Pourquoi ne voulez-vous pas faire, de la longue peine, un temps utile, en
prévoyant un véritable accompagnement permettant au condamné
d'envisager sa sortie avec un vrai projet de vie et un suivi, notamment thérapeutique
?
Cette loi est donc un rendez-vous manqué alors qu’il s’agit
d’améliorer la prise en charge des délinquants, de les
aider à préparer leur sortie et donc d’éviter la
récidive.
De plus, après l’exécution d’une longue peine, fonder
l’enfermement sur l'état de dangerosité de la personne,
sans commission d'infraction, consacre une « justice » virtuelle
ou plutôt une « non-justice », à l'opposé
de nos valeurs républicaines et démocratiques et de notre tradition
juridique, où l'individu est appréhendé comme un être
en devenir quel qu'il soit et quoi qu'il ait fait.
En réalité, vous introduisez une élimination sociale.
Votre dispositif repose non sur le fait commis, mais sur le risque d'en voir
commettre un autre. Êtes-vous prêt à assumer ce bouleversement
alors même que la dangerosité est, au-delà d’une
définition théorique et doctrinale dans les domaines criminologiques
et psychiatriques, une notion encore trop subjective pour ne pas aboutir à
des décisions arbitraires ?
Votre loi procède d'un raisonnement simpliste. Elle sera inefficace
pour protéger les victimes. Et au premier acte qui nous plongera à
nouveau dans l'horreur, vos certitudes seront démenties.

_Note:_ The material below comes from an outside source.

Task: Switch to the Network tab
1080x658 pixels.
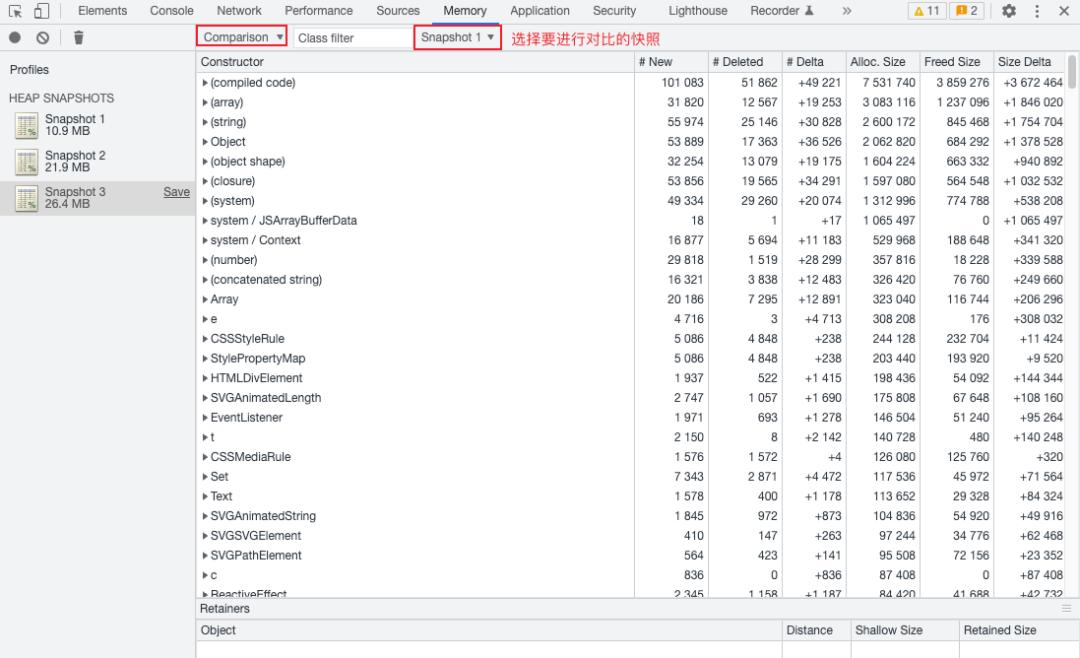Action: pyautogui.click(x=239, y=11)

Que nous proposerez-vous alors ? Quelles autres brèches dans les valeurs
qui fondent le socle de notre corps social, celles des droits de l'homme,
viendrez-vous justifier ?
Jusqu'à quels reniements, notre démocratie ira-t-elle, en prétendant
vouloir se défendre ? Votre projet de loi donne, je vous l’assure,
mes chers collègues, à ces questions une réponse des
plus préoccupantes.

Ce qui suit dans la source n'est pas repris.